Top of Exercise input

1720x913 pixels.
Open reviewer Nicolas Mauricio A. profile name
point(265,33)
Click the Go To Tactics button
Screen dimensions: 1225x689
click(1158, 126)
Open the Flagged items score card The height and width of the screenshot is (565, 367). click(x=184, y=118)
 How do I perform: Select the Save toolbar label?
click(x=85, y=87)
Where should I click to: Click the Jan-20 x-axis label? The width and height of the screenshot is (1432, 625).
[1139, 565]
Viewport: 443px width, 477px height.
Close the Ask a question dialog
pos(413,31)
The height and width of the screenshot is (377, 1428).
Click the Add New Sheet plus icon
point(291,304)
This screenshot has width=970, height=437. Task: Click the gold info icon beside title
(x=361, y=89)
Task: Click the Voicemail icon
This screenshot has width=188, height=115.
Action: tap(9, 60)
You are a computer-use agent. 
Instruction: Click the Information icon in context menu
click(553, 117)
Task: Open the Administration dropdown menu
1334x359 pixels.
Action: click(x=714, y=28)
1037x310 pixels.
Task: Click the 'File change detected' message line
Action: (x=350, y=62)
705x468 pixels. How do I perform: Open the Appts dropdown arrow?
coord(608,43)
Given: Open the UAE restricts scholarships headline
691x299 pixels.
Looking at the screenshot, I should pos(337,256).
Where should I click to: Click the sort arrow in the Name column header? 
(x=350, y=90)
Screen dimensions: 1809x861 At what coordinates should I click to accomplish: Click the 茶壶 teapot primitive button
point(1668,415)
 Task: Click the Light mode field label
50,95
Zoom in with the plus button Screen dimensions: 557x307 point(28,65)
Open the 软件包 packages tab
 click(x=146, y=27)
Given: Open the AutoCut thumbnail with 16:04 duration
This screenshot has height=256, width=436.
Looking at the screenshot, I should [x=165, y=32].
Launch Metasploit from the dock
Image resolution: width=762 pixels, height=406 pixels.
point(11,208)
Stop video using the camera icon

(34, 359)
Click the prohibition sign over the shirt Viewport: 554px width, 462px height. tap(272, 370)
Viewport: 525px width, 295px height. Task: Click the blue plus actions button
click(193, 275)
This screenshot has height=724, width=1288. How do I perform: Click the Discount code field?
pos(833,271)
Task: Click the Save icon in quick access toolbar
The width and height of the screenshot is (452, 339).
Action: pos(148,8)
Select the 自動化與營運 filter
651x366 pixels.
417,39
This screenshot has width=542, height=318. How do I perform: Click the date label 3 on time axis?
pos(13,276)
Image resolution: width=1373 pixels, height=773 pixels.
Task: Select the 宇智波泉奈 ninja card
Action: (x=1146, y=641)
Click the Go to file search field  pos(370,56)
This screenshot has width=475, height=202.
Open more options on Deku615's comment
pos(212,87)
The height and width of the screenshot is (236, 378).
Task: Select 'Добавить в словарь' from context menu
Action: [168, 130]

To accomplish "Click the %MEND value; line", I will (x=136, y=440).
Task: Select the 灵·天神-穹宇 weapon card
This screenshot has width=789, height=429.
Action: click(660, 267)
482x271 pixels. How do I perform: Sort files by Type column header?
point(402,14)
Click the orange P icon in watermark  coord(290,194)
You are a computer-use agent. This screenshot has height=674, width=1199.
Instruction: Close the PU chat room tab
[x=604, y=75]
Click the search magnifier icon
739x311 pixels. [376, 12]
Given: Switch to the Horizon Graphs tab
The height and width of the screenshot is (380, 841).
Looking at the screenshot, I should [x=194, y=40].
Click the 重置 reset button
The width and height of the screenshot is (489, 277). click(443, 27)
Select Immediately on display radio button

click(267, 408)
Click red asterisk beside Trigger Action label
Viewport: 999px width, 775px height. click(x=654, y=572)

Bottom of Exercise input

Look through the data above. Each line containing the word "Given" needs to be copied.

◆ Expected output
Given: Open the UAE restricts scholarships headline
Given: Open the AutoCut thumbnail with 16:04 duration
Given: Switch to the Horizon Graphs tab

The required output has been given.